Task prompt
Needed from the entries below: every line that holds the word "Open".

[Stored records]
———

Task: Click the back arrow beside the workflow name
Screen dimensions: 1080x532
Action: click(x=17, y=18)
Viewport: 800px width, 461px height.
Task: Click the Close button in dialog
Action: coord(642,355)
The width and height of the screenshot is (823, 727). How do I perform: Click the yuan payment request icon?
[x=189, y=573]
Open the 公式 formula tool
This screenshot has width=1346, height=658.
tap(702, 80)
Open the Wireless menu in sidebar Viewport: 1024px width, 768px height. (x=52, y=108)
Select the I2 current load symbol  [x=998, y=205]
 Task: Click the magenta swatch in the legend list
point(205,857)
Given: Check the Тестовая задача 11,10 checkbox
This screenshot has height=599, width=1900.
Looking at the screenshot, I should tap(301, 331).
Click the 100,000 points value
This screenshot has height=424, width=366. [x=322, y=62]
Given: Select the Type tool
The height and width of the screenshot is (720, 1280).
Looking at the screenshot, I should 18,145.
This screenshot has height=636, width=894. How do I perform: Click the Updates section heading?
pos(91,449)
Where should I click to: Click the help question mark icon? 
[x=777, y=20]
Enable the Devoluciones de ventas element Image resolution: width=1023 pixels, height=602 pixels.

———

Response
Open the 公式 formula tool
Open the Wireless menu in sidebar Viewport: 1024px width, 768px height. (x=52, y=108)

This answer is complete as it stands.